Dulbecco’s modified Eagle’s medium/F12 (DMEM/F12) (GIBCO, C11330500BT) and fetal bovine serum (FBS) (GIBCO, 10099141C) were purchased from Life Technologies (Carlsbad, CA, USA); IntestiCult™ Organoid Growth Medium (mouse) (06005) and gentle cell dissociation reagent (07174) were purchased from STEMCELL Technologies, CryoStor CS10 (07930) was from Biolife Soultions. Corning® Matrigel® growth factor reduced (GFR) basement membrane matrix (356231) was from Corning. Phenylmethanesulfonyl fluoride (PMSF, P0100) and protease inhibitor cocktail (PIC, P6730) were from Solarbio (Beijing, China); Beyozol RNA Isolation Kit (R0011) was purchased from Beyotime Biotechnology (Shanghai, China); All-in-One First-Strand cDNA Synthesis Kit (QP006) and All-in-One quantitative polymerase chain reaction (qPCR) Mix (QP005) were obtained from GeneCopoeia (Rockville, MD, USA). D-Sorbitol (HY-B0400), D-Mannitol (HY-N0378), and Dipyridamole (DIP, HY-B0312) were from MedChemExpress (NJ, USA). RANKL monoclonal antibody (Proteintech, 66610-1-Ig); phospho-PDE4 (Immunoway, YP0668) was from Immunoway (Jiangsu, China), PKACA (Proteintech, 67491-1-Ig), CREB1 polyclonal antibody (Proteintech, 12208-1-AP); Phospho-CREB1 (Ser133) polyclonal antibody (Proteintech, 28792-1-AP), Lamin A/C polyclonal antibody (Proteintech, 10298-1-AP) and α-tubulin monoclonal antibody (Proteintech, 66031-1-Ig) were from Proteintech; phospho-PKA (Thr197) (CST, 5661) was from cell signaling technology (Danvers, MA, USA); peroxidase-affiniPure goat anti-rabbit IgG (H + L) (111-035-003) and peroxidase-affiniPure goat anti-mouse IgG (H + L) (115-035-003)were purchased from Jackson. Alexa-488- and 594-conjugated secondary antibodies were from Immunoway (Beijing, China).

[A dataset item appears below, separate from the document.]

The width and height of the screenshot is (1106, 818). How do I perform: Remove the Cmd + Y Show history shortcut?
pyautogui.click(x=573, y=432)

2.2. Cell Lines, M-Cell Model, and Treatment

As described in a previous study [23], Raji B and CaCO₂ cells were from the American Type Culture Collection and cultured in RPMI1640 and DMEM, respectively, supplemented with 10% FBS according to the manufacturer’s recommendations. For the M-cell model, the CaCO₂/Raji B coculture system was established as follows: 4 × 10⁵ CaCO₂ cells were digested and seeded into the inserts in a 6-well plate, and 4 × 10⁷ Raji B cells were placed into the bottom of the insert. TEER was measured every 2 days, starting from day 0 to day 21, to monitor cell differentiation. The coculture was established for 4 days after CaCO₂ cells was maintained for 3 weeks, and the medium changed every day. For treatment, mannitol and sorbitol were used at a final concentration of 100 mM; DIP was used at a final concentration of 6 μM.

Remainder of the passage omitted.